Contrary to tcp_check_req(), in both syncookies and TFO cases,
we need to drop the request socket. Also, since the child socket is
created with inet_csk_clone_lock(), we have to unlock it and drop an
extra reference (->sk_refcount is initially set to 2 and
inet_csk_reqsk_queue_add() drops only one ref).
For TFO, we also need to revert the work done by tcp_try_fastopen()
(with reqsk_fastopen_remove()).
Fixes: 7716682cc58e ("tcp/dccp: fix another race at listener dismantle")
Signed-off-by: Guillaume Nault <gnault@redhat.com>
---
Note for stable backports: this patch relies on da8ab57863ed
("tcp/dccp: remove reqsk_put() from inet_child_forget()"), to prevent
inet_child_forget() from dropping a reference from the request socket.

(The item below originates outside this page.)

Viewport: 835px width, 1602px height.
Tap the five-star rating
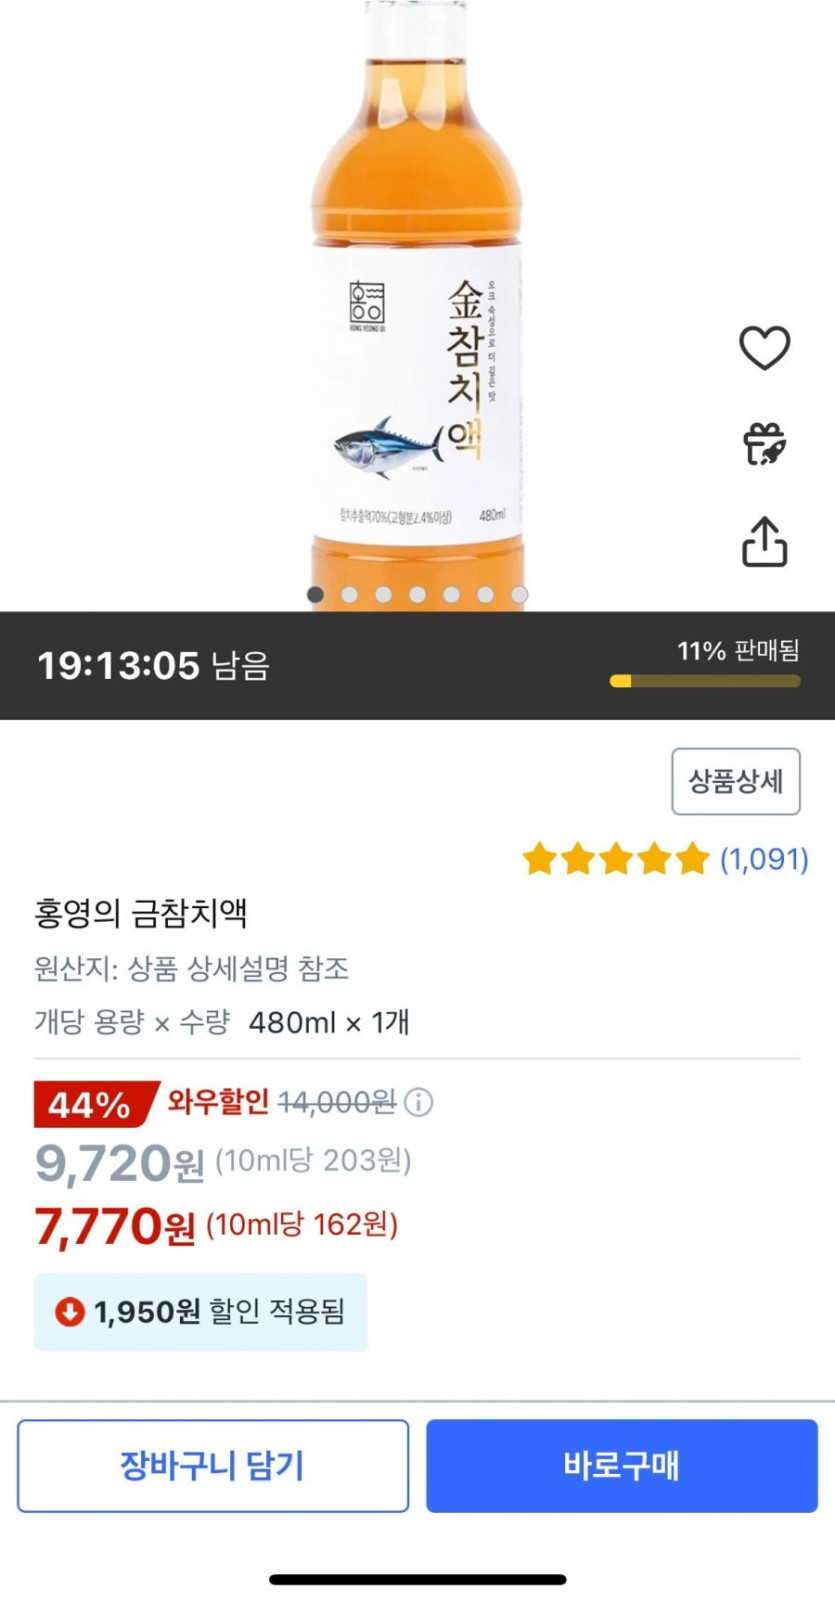pos(615,859)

Therefore, for trees older than 4.14, commit da8ab57863ed has to be
backported before this patch.
net/ipv4/syncookies.c | 7 ++++++-
net/ipv4/tcp_input.c | 8 +++++++-
2 files changed, 13 insertions(+), 2 deletions(-)
diff --git a/net/ipv4/syncookies.c b/net/ipv4/syncookies.c
index 606f868d9f3f..e531344611a0 100644
--- a/net/ipv4/syncookies.c
+++ b/net/ipv4/syncookies.c
@@ -216,7 +216,12 @@ struct sock *tcp_get_cookie_sock(struct sock *sk, struct sk_buff *skb,
refcount_set(&req->rsk_refcnt, 1);
tcp_sk(child)->tsoffset = tsoff;
sock_rps_save_rxhash(child, skb);
- inet_csk_reqsk_queue_add(sk, req, child);
+ if (!inet_csk_reqsk_queue_add(sk, req, child)) {
+ bh_unlock_sock(child);
+ sock_put(child);
+ child = NULL;
+ reqsk_put(req);
+ }
} else {
reqsk_free(req);
}
diff --git a/net/ipv4/tcp_input.c b/net/ipv4/tcp_input.c
index 4eb0c8ca3c60..5def3c48870e 100644
--- a/net/ipv4/tcp_input.c
+++ b/net/ipv4/tcp_input.c
@@ -6498,7 +6498,13 @@ int tcp_conn_request(struct request_sock_ops *rsk_ops,
af_ops->send_synack(fastopen_sk, dst, &fl, req,
&foc, TCP_SYNACK_FASTOPEN);
/* Add the child socket directly into the accept queue */
- inet_csk_reqsk_queue_add(sk, req, fastopen_sk);
+ if (!inet_csk_reqsk_queue_add(sk, req, fastopen_sk)) {
+ reqsk_fastopen_remove(fastopen_sk, req, false);
+ bh_unlock_sock(fastopen_sk);
+ sock_put(fastopen_sk);
+ reqsk_put(req);
+ goto drop;
+ }
sk->sk_data_ready(sk);
bh_unlock_sock(fastopen_sk);
sock_put(fastopen_sk);
--
2.20.1
^ permalink raw reply related [flat|nested] 8+ messages in thread
* Re: [PATCH net] tcp: handle inet_csk_reqsk_queue_add() failures
2019-03-08 21:09 [PATCH net] tcp: handle inet_csk_reqsk_queue_add() failures Guillaume Nault
@ 2019-03-08 21:33 ` Eric Dumazet
2019-03-08 22:22 ` Guillaume Nault
0 siblings, 1 reply; 8+ messages in thread
From: Eric Dumazet @ 2019-03-08 21:33 UTC (permalink / raw)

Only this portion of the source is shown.